#### [Exercise input]
--- Start ---

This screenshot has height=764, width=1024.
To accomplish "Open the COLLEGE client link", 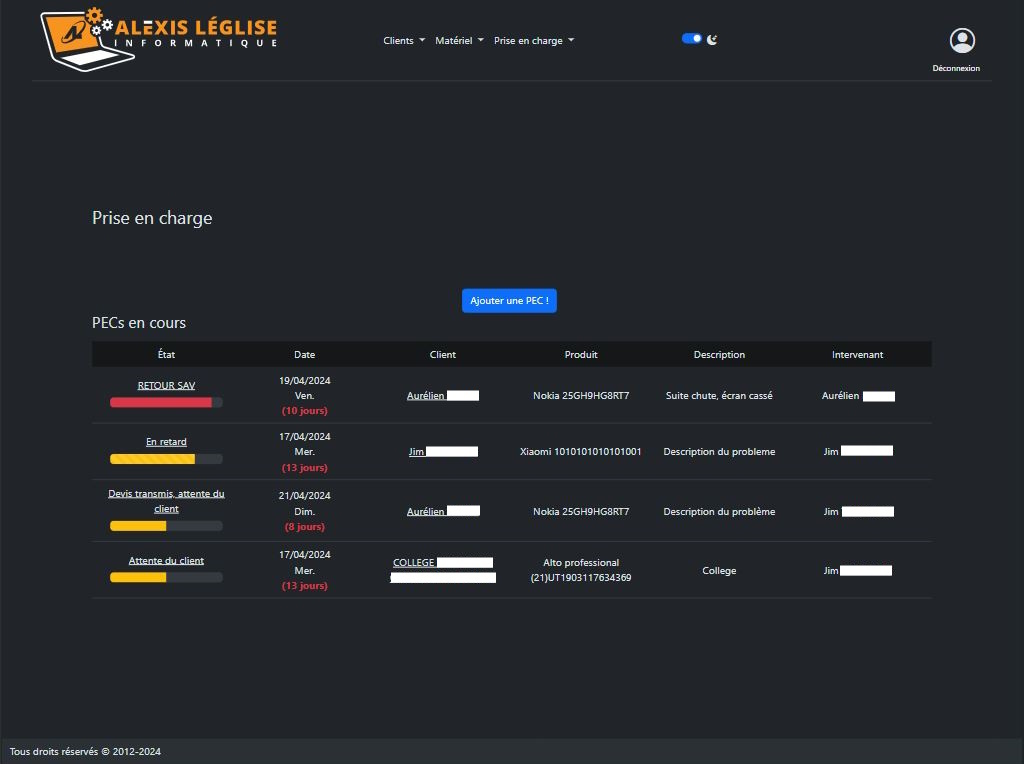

--- End ---
--- Start ---

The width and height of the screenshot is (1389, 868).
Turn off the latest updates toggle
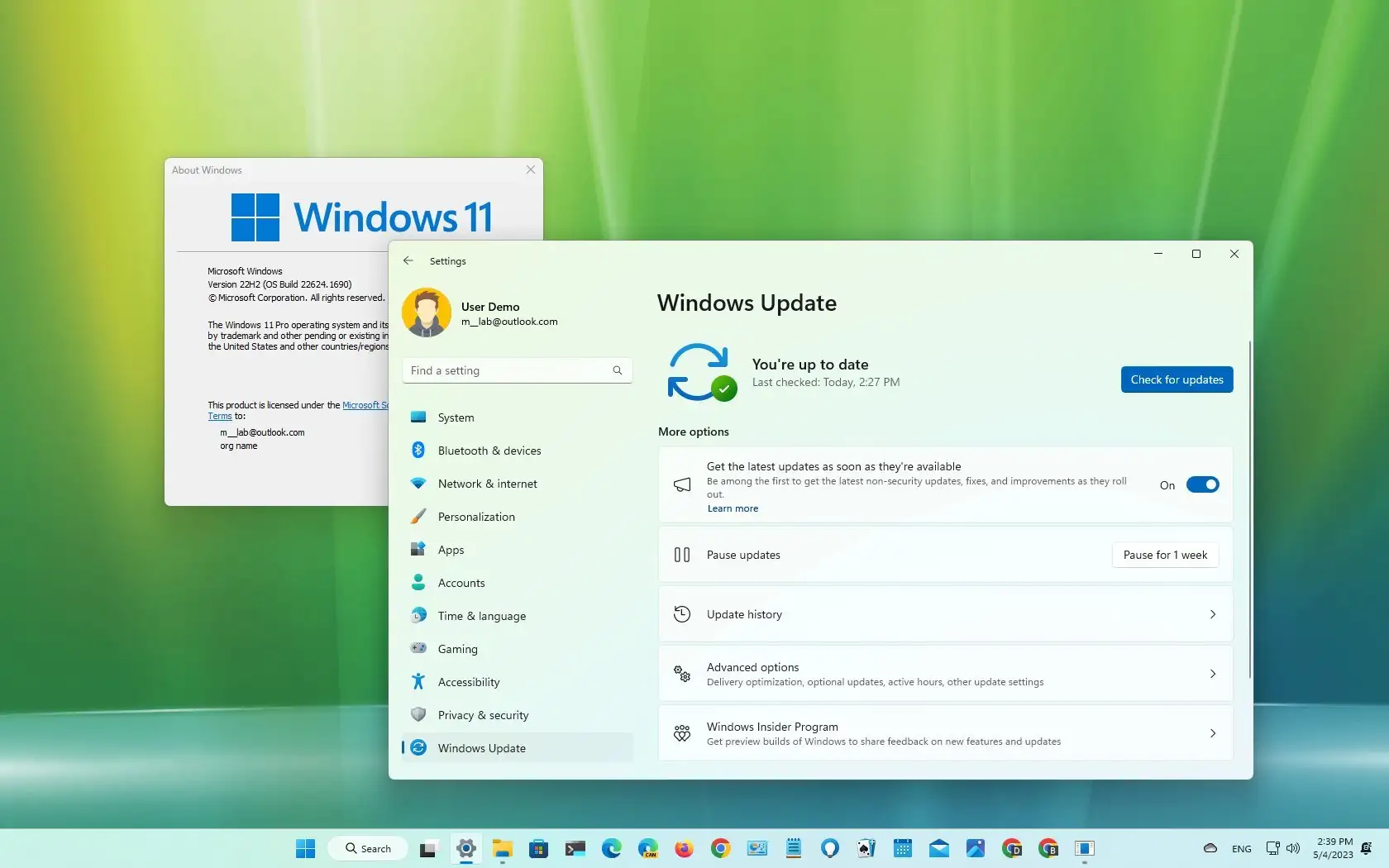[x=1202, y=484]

--- End ---

#### [The exercise]
Please give everything from the line containing "This screenshot has height=764, width=1024." down to the line containing "the COLLEGE client" in the records as a Markdown table with the columns "No." and "Text", one row per line and no blank lines. Leave the pictures out.

#### [Exercise output]
| No. | Text |
|---|---|
| 1 | This screenshot has height=764, width=1024. |
| 2 | To accomplish "Open the COLLEGE client link",  |